Bourne and Jones also want proposals that would require more training in de-escalation and use of force.
Herring said House Democrats are also planning to introduce legislation allowing for the decertification of police officers who have been found to lack integrity, including by repeated instances of lying, as outlined in the 1963 Supreme Court decision in Brady v. Maryland.
In the upper chamber, Sen. Ghazala Hashmi, D-Chesterfield, said she would like to see the legislature ban the use of chokeholds across the state and establish community review boards, which many Richmond-area activists have called for.
Police in schools
Also in Hashmi’s legislative proposals is the cancellation of contracts for police to be stationed in schools. While Virginia does not require school resource officers in schools, more than half of the state’s public schools have a law enforcement presence.
At least one school system, Charlottesville Public Schools, has already announced that it’s doing away with school resource officers, following in the footsteps of education leaders in Minneapolis. The Richmond School Board is set to address the topic Monday.
“They are being called upon to discipline children. Disciplining children is not the same as responding as law enforcement officials to adult situations and crisis,” Hashmi said. “So when you have a child in crisis with a mental or emotional behavioral problem, the response ought not to be to bring in police, but to offer that child opportunities to address their situation through mental health counseling, through genuine counseling services.”
“We shouldn’t be asking police to play that role when we have other folks who should and ought to be in schools to handle those situations.”
Students of color in Virginia are disproportionately suspended, expelled and referred to police. The legislature has taken steps in recent years to address the issue, including measures that bar school divisions from suspending young students for more than three days, and another that cut the maximum length of a long-term suspension to 45 school days.
A 2015 investigation from the Center for Public Integrity, a Washington, D.C.-based nonprofit newsroom, found that Virginia is the worst state in the U.S. when it comes to what advocates call the school-to-prison pipeline. About 16 of every 1,000 students are referred to police and courts, and across the state, Virginia schools referred students to law enforcement nearly three times as often as the national rate.
The change would be a dramatic shift from what the legislature did in the wake of the 2018 Parkland, Fla., school shooting, when a special committee suggested hiring more school resource officers.
“I’ve been working on this issue for years, and I’ve never felt the sort of energy to take a look at that program as I have in the last few weeks,” said Amy Woolard, a policy expert with the Legal Aid Justice Center.

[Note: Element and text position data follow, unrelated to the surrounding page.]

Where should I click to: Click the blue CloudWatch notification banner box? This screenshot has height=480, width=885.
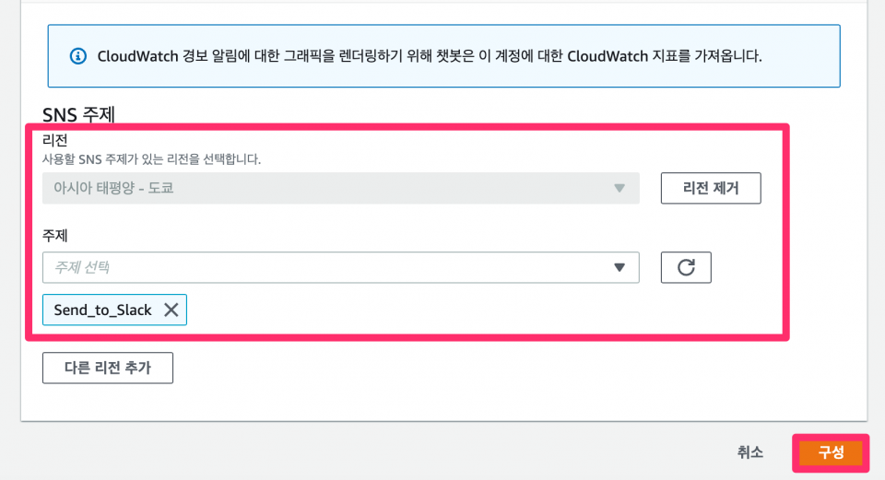444,56
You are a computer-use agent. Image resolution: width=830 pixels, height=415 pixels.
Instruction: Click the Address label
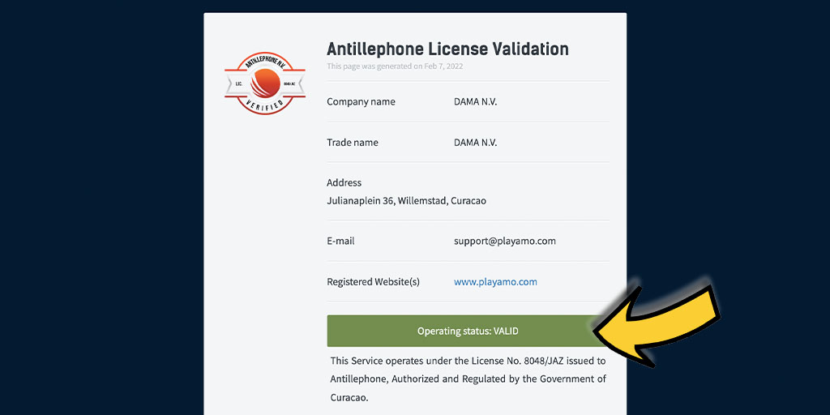pos(344,182)
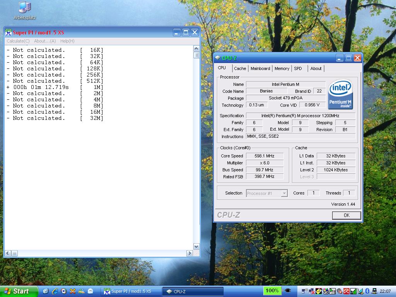Open the About...(A) menu in Super PI

click(x=45, y=41)
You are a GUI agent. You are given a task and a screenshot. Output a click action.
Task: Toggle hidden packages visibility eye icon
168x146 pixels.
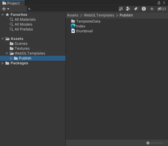coord(162,9)
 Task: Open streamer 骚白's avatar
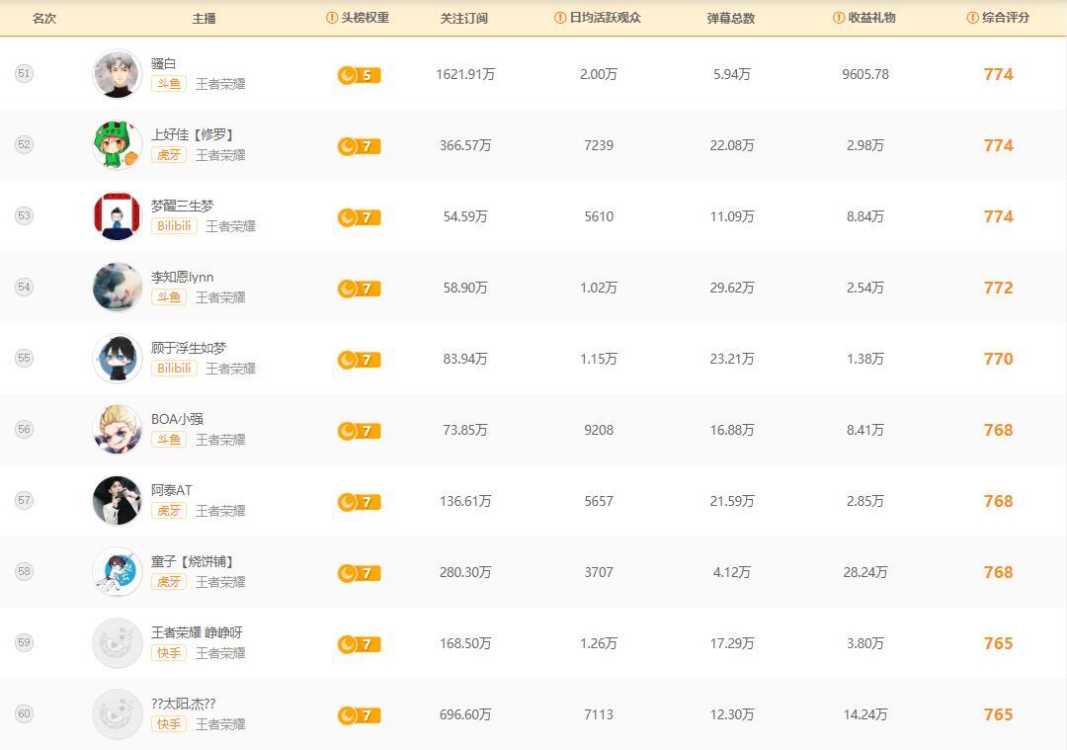click(x=118, y=74)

“When there is a school shooting, the state policy response has been to direct funding to SROs. At some point, we need to not have them in the building. So far in Virginia, there just hasn’t been the appetite to remove them entirely. There are people on both sides of the aisle that are comfortable with having police in our schools.”
Bills set to take effect July 1 revise the training standards for school resource officers, require school systems to review their agreements with law enforcement and mandate that the Department of Criminal Justice Services collect and publish data on incidents involving students and SROs.
A filing date for legislation for the special session has not been set, but lawmakers know there’s pressure to act.
“We have waited too long to address these issues,” Bourne said. “We’ve seen what happens by inaction, and we need to act now.”